中2のとき、祖父にされたー 誰にも言えなかった性被害、30代男性 

匿名

匿名

23/06/10 01:05:53

6/9(金) 19:32
中2のとき、祖父にされたー 誰にも言えなかった性被害、30代男性 自分の心も体も大切にできなくなった

ずっと「孤独だった」。過去の性被害について語る男性
 この記事には性被害の描写が含まれます。

     ◇


 祖父の仏壇を前にすると、体が汚いものに侵されていくようなあの感覚を思い出す。

 近畿地方で暮らす竹山祐介さん(30代)=仮名=は中学2年のとき、祖父から性被害に遭った。毎年の盆と正月に帰省し、顔を合わせた。「物静かだけど、優しいおじいちゃん」だと思っていた。

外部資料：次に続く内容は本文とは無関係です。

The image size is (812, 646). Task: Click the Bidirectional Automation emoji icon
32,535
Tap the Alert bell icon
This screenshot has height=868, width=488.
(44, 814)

 あるとき、祖父から「話がある」と部屋に呼び出された。昔話を始めたかと思うと、話題は次第に猥談に。祖父は「毛は生えたんか?」「成長ぶりを見せなさい」などと言って、無理やり孫の体に触れた。竹山さんは抵抗したが、そのまま口淫された。

 混乱した。それからも、普段と変わらない日常は続く。家族で食卓を囲み、笑い合いながら食事をする。だんらんの中には祖父もいる。

 「錯覚してしまうような、悪い夢を見ていたような。自分に起きたことと、その後の日常が違いすぎて」

 優しくしてくれた祖父と、思春期の少年に迫ってくる祖父が、同じ人物だとは思えなかった。「あの日のことは、記憶違いじゃないか」と自分を疑った。

 「汚い大人の性処理の道具に自分は使われた」「自分は薄汚いもの、けがらわしい存在」

 そんな思いにとらわれる。あれ以来、自分の心も体も大切にできなくなったような気がする。

 

■家族が壊れる

 

 20年以上が過ぎた。竹山さんは、机の上を指でなぞりながら言った。

 「普段の生活でべたっとしたものに触れると、自分が汚れていくようなあの気持ち悪さがよみがえるんです」

 祖父にされたことは、親族の誰にも話していない。両親にも信じてもらえないかもしれない。もし警察に被害を届け出たら、と想像したことはある。でも…。

 「それをすると、家族が壊れる。やばい一族だと思われてしまう。僕さえ黙っていれば」と、心にふたをした。

 性被害について、初めて誰かに話したのは大学生になってからだった。相手は友人だった。

 「初体験の相手は、入れ歯を外したおじいさん」。そうやって、目いっぱい冗談めかした。

 もし深刻に打ち明けて、うそではないかと疑われたら。頭がおかしいと思われたら。傷つくのが怖くて、おどけたふりをした。一方で、抱え続けるのも限界だった。孤独だった。

 「そんなことがあったのかと、誰かに言ってもらいたかったのかもしれません。祖父がしたことはおかしいことだと」

 

■兄弟は全員

 

 祖父から迫られたことは、2度あった。1回目の被害からしばらくして、1人で部屋にいるとふすまが開いた。祖父が立っていた。手には5千円札を持っていて、股間に押し付けられた。

 前回以上に、激しく拒絶した。祖父は吐き捨てるように言った。

 「おまえら兄弟は、全員やらせてくれたからな」

 竹山さんには、2人の兄がいる。実は、前から察していた。兄も被害に遭っているのではないか。

 「じじいと同じ部屋で2人になるなよ」と、兄から忠告されたことがあったからだ。「なぜ?」と聞くと兄は「なんでもや」と言葉を濁した。

 祖父は十数年前に亡くなった。葬儀には、板挟みになるような複雑な心境で参列した。

 「優しかった祖父」と「あの日の気持ち悪い祖父」。両方の記憶にふたをして手を合わせ、まぶたを閉じた。

 「本当にずるいんです。純粋に憎むことができれば、どれだけ楽だったか」

 葬儀には兄たちも出ていた。ときどき兄が懐かしむ。「いいおじいちゃんやったな」と、何事もなかったかのように言う。どんな気持ちでいるのか、想像はつかない。